Early detection of factory machinery malfunctions is crucial in industrial applications. In machine anomalous sound detection (ASD), different machines exhibit unique vibration-frequency ranges based on their physical properties. Meanwhile, the human auditory system is adept at tracking both temporal and spectral dynamics of machine sounds. Consequently, integrating the computational auditory models of the human auditory system with machine-specific properties can be an effective approach to machine ASD. We first quantified the frequency importances of four types of machines using the Fisher ratio (F-ratio). The quantified frequency importances were then used to design machine-specific non-uniform filterbanks (NUFBs), which extract the log non-uniform spectrum (LNS) feature. The designed NUFBs have a narrower bandwidth and higher filter distribution density in frequency regions with relatively high F-ratios. Finally, spectral and temporal modulation representations derived from the LNS feature were proposed. These proposed LNS feature and modulation representations are input into an autoencoder neural-network-based detector for ASD. The quantification results from the training set of the Malfunctioning Industrial Machine Investigation and Inspection dataset with a signal-to-noise (SNR) of 6 dB reveal that the distinguishing information between normal and anomalous sounds of different machines is encoded non-uniformly in the frequency domain. By highlighting these important frequency regions using NUFBs, the LNS feature can significantly enhance performance using the metric of AUC (area under the receiver operating characteristic curve) under various SNR conditions. Furthermore, modulation representations can further improve performance. Specifically, temporal modulation is effective for fans, pumps, and sliders, while spectral modulation is particularly effective for valves.

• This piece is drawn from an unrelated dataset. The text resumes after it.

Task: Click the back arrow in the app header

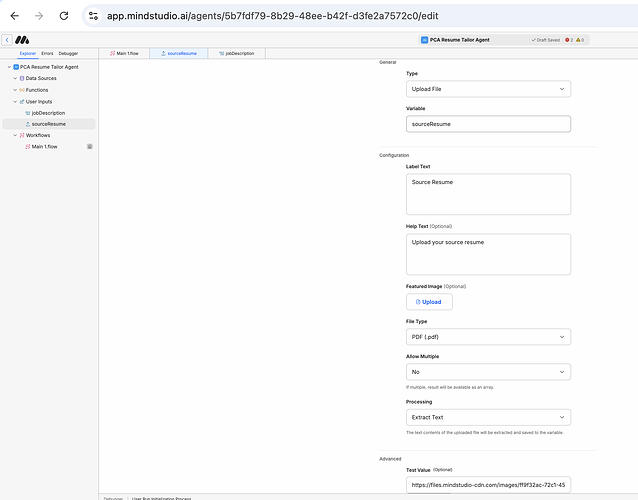Action: click(6, 39)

翻译：工厂机械故障的早期检测在工业应用中至关重要。在机器异常声音检测（ASD）中，不同机器根据其物理特性表现出独特的振动频率范围。与此同时，人类听觉系统擅长追踪机器声音的时域和频域动态。因此，将人类听觉系统的计算听觉模型与机器特定属性相结合，可成为机器ASD的一种有效方法。我们首先使用费希尔比（F-ratio）量化了四类机器的频率重要性。量化的频率重要性随后被用于设计机器专用的非均匀滤波器组（NUFB），以提取对数非均匀频谱（LNS）特征。所设计的NUFB在F-ratio相对较高的频率区域具有更窄的带宽和更高的滤波器分布密度。最后，提出了从LNS特征导出的谱调制和时调制表示。这些提出的LNS特征及调制表示被输入到基于自编码器神经网络的检测器中进行ASD。在信噪比（SNR）为6 dB的故障工业机器调查与检测数据集训练集上的量化结果表明，不同机器的正常与异常声音之间的区分信息在频域中是非均匀编码的。通过使用NUFB突出这些重要频率区域，LNS特征能够在各种SNR条件下，基于AUC（受试者工作特征曲线下面积）指标显著提升性能。此外，调制表示能进一步改善性能。具体而言，时调制对风扇、泵和滑块有效，而谱调制对阀门尤其有效。